Subsection 995-1(1) of the ITAA 1997 defines 'class’ as it pertains to membership interests in a company or trust in the following manner:
Membership interests in a company or trust form a class if the interests have the same, or substantially the same, rights.
The explanatory memorandum to the Income Tax (Attribution Managed Investment Trusts – Offsets) Act 2016 states:
2.30 The question as to whether an attribution MIT has more than one class of membership interests is one of fact. In this regard, the membership interests in a trust will form a class if they have the same, or substantially the same, rights.
In short, the use of the term 'class’ in paragraph 6 of LCG 2015/4 refers to the term as defined in subsection 995-1 and not necessarily by what is described under the terms of a trust deed.
The question ultimately turns on whether the condition in paragraph 276-15(1)(b) that 'the rights to income and capital arising from each of the membership interests in the trust are the same’ is satisfied in this case.
Determination
It is determined that the rights to income and capital arising from each of the membership interests in this trust, being those arising from the ordinary units issued, are the same. Consequently the safe harbour test in paragraph 276-15(1)(b) is satisfied and it is not necessary to go further in applying the more general test for 'clearly defined’ rights.
The reasons for this view are as follows:
● The provisions of the Deed as they apply to the unitholders of ordinary units, being the only type of units that have been issued by the trust, apply equally to all such unitholders. In other words, there is only one class of membership interests in the trust.
● There is no segregation of assets in the trust to which different unitholders are entitled, and no difference in the rights between unitholders to trust assets.
● The unitholders have the same rights in respect of income. Under the Deed, unitholders have a proportionate entitlement to the income of the trust based on the number of units they hold.
● Distributions of distributable Income are also to be made to all unitholders on a pro-rata basis based on the number of units they hold, under the terms of the Deed.
● It is noted that the unitholder entitlements are expressed to be subject to the terms of issue of all classes of Units. This leaves open the possibility that other, different classes of Units may be issued with different terms of issue, which may affect the question of whether rights to income and capital arising from each of the membership interests in the trust are the same.
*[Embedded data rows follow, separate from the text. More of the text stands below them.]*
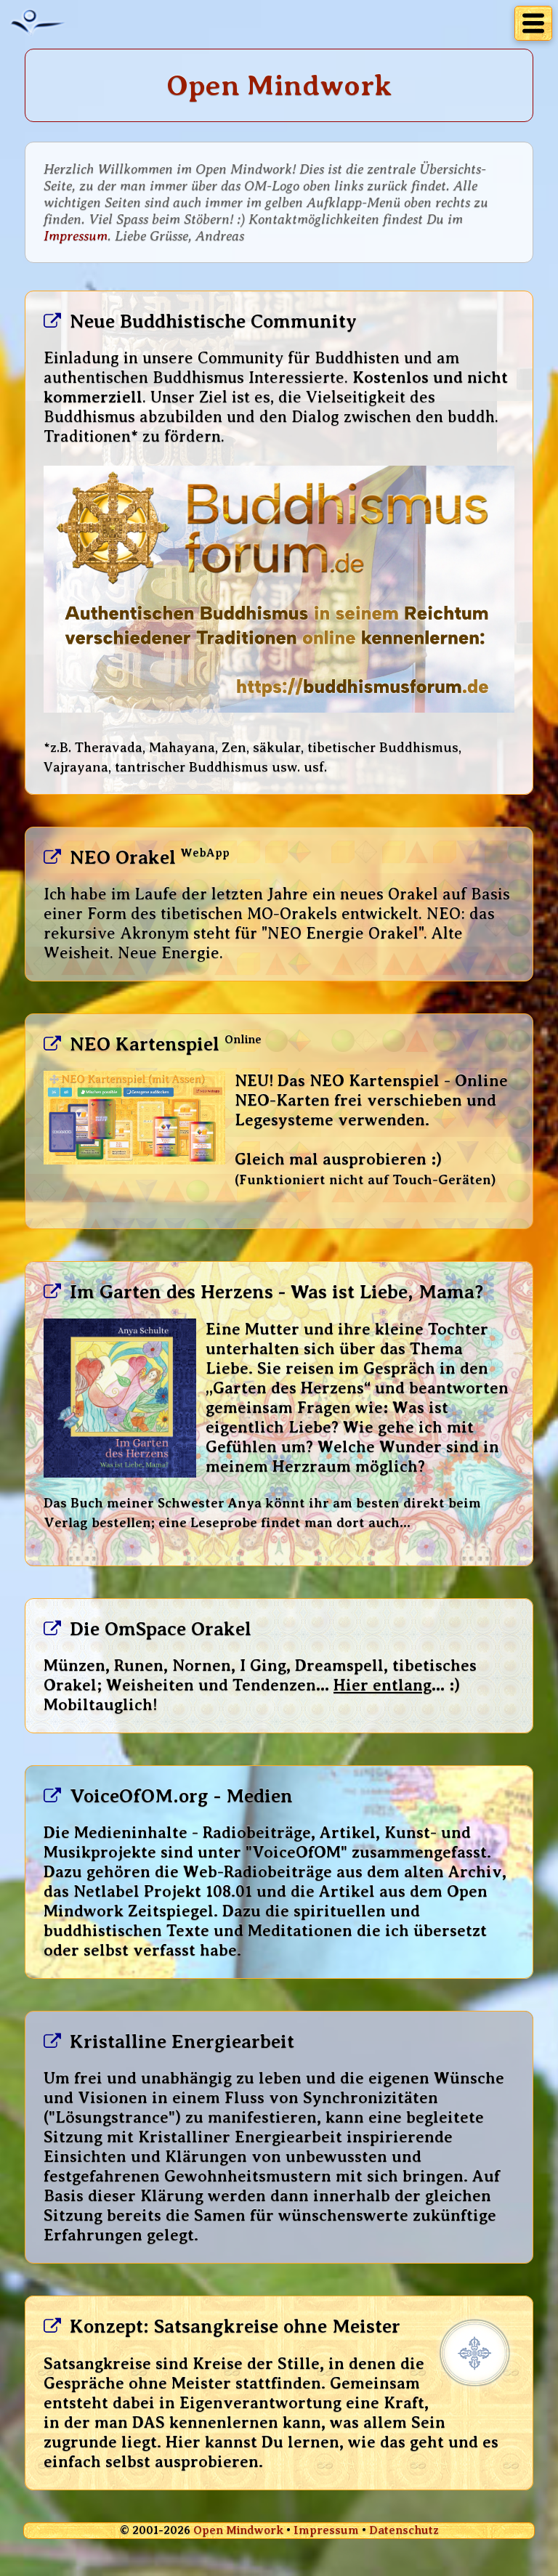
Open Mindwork (238, 2530)
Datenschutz (404, 2530)
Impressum (76, 235)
● However, for the purposes of this Ruling it is taken that only one 'class’ (as defined in the Deed) of unit has been issued, being that which is described in the Deed as 'ordinary’ units. Consequently the qualification above does not apply in this case at the time of the Application.
● While the trustee is conferred broad powers under the Deed, it is recognised that the trustee has a duty under common law and statute to act impartially towards beneficiaries. Specifically, section 14B of the Trustee Act 1925 (NSW) provides that a trustee has the duty 'to act impartially towards beneficiaries and between different classes of beneficiaries’.
● It is noted that this factor may not be significant in respect of the test in paragraph 276-10(1)(b) where there are different classes of beneficiaries, given that the duty to act impartially between different classes does not necessarily assist a finding that the rights of the beneficiaries throughout the various classes are 'the same’.
● However, the general duty to act impartially towards beneficiaries in the context where only a single type (or 'class’ as described in the Deed) of units are issued reinforces an expectation that the beneficiaries have the same rights to income and capital from their membership interests, as the duty is one of impartiality for beneficiaries within that class.
For the reasons above, the safe harbour rule in paragraph 276-15(1)(b) applies in this case. Consequently the rights to income and capital arising from each of the membership interests in the trust are 'clearly defined’ for the purposes of paragraph 276-10(1)(b).